Dr. Rushing opined that an appropriate standard of care should assure that a patient does not develop pressure ulcers unless they are unavoidable, and should require immediate treatment of unavoidable pressure ulcers. Dr. Rushing concluded that Wigley’s condition did not make pressure ulcers unavoidable. He opined that the defendants breached the appropriate standard of care by failing to prevent his pressure ulcers, by failing to have an effective pressure ulcer prevention program, and by failing to keep appropriate documentation.
Appellate Court Ruling
The appellate court noted that Dr. Rushing is “generally familiar with pressure ulcers,” which appears to be an understatement. However, the court found no evidence that Dr. Rushing was “familiar with the prevention or treatment of pressure ulcers in a treatment or ICU context.” The court also noted that Dr. Rushing testified that he does not “hold himself out as an expert in critical care.”
The appellate court ruled that the trial court “was not required to infer from Dr. Rushing’s general familiarity with pressure ulcers in other contexts that he is qualified to address pressure ulcers that develop in a trauma and ICU context.” But pressure ulcers develop because a patient isn’t moved. The court used “context” to mean “location of the patient’s bed within a hospital,” but whether the patient is in an ICU bed or any other hospital bed would not change the reason pressure ulcers develop.
The court suggested no reason for believing that the means of preventing a pressure ulcer in an ICU differs from the means of preventing a pressure ulcer in any other hospital or nursing home setting. The court’s reasoning seems to be based on a distinction without a difference.
Nor did the court identify any way in which Dr.

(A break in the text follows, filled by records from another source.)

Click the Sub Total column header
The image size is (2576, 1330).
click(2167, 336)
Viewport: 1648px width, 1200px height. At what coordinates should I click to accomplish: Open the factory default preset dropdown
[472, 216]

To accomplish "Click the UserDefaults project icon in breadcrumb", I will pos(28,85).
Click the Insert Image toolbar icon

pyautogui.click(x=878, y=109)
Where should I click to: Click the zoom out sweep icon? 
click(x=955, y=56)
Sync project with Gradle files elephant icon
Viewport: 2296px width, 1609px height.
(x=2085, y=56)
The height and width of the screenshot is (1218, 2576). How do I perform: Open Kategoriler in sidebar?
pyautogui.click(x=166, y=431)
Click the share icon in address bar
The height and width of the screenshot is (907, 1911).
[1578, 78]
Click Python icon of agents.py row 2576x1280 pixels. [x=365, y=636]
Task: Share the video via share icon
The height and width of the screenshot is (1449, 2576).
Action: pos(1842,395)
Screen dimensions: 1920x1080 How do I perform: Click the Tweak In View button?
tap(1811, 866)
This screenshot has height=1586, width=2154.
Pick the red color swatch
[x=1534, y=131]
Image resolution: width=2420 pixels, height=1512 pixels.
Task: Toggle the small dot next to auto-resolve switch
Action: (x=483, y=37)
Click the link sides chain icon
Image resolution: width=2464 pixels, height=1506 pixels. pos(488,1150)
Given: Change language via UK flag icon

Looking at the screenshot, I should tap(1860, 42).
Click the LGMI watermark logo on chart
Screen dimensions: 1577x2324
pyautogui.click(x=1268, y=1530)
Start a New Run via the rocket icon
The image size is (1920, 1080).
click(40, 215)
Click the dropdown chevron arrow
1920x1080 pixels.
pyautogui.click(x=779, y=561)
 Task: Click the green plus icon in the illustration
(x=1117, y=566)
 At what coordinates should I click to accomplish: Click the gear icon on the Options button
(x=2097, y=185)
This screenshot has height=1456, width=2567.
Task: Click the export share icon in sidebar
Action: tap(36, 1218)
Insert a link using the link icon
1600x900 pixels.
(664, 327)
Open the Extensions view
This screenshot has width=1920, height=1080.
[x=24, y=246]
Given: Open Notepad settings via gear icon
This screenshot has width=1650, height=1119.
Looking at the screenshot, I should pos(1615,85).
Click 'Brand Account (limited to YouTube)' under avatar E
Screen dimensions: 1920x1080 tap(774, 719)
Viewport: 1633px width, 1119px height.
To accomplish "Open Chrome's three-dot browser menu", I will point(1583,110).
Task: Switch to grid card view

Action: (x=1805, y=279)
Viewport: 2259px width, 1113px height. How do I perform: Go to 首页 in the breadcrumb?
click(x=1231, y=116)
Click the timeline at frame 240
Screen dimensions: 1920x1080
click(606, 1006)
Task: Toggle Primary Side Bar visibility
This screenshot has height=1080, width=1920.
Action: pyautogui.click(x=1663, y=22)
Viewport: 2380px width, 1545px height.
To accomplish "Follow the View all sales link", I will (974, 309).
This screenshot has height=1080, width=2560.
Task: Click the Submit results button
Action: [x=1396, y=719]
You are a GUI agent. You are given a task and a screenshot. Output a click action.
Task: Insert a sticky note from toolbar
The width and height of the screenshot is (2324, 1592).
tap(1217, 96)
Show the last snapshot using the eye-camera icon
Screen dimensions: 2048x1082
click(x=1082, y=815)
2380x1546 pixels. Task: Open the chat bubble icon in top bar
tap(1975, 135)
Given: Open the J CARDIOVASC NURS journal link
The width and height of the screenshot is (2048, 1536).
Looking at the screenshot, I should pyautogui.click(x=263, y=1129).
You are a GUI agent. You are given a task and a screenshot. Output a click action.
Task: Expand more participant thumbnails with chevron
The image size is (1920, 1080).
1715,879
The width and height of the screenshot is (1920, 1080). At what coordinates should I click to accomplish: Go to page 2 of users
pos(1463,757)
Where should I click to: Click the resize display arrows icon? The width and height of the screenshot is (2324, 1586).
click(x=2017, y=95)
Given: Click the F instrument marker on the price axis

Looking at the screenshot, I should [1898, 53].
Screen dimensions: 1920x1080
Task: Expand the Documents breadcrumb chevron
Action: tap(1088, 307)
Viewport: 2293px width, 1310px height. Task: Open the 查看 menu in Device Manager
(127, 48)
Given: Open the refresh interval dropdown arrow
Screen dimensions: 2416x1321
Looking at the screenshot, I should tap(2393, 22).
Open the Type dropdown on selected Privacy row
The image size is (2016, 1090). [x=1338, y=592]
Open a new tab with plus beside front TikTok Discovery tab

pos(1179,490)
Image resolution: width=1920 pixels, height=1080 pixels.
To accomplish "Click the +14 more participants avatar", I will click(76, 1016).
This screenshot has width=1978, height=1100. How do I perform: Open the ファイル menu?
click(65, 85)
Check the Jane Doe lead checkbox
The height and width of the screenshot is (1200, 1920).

Rushing failed to satisfy the Texas statutes that determine the admissibility of expert opinions rendered in medical malpractice cases. Dr. Rushing was practicing medicine, he had knowledge of the standard of care for assuring that bedridden patients do not develop pressure ulcers, and he was qualified by training and experience to render an opinion.
The court may have concluded (but did not expressly hold) that Dr. Rushing’s practice did not involve the “same kind of care or treatment” delivered by the defendants. However, the relevant care was the treatment of bedridden patients to prevent bedsores, and Dr. Rushing clearly rendered that kind of care to his patients. The fact that he did not do so in an ICU has no obvious relevance to the “kind of care or treatment” he rendered.
This case follows a disturbing trend that prevents juries from deciding whether a health care provider should be held responsible for injuries that patients clearly suffered. ExpertPages recently discussed a similar Arizona case that decided a registered nurse who was certified in wound care and who worked as a wound care coordinator was not qualified under Arizona law to testify about the standard of wound care that ICU nurses should have provided to a patient with a pressure wound.
The Arizona case prevented a jury from considering a claim in which negligence seemed obvious, but the decision was arguably based on Arizona statutes. In Wigley’s case, the expert appears to have satisfied all statutory criteria for admissibility.
The trend that holds medical malpractice plaintiffs to impossible standards when they search for expert witnesses in unfortunate. Excluding helpful testimony from qualified witnesses weakens the jury system by preventing juries from deciding whether patients have been injured by allegedly negligent healthcare providers. That harms the civil justice system as well as injured patients.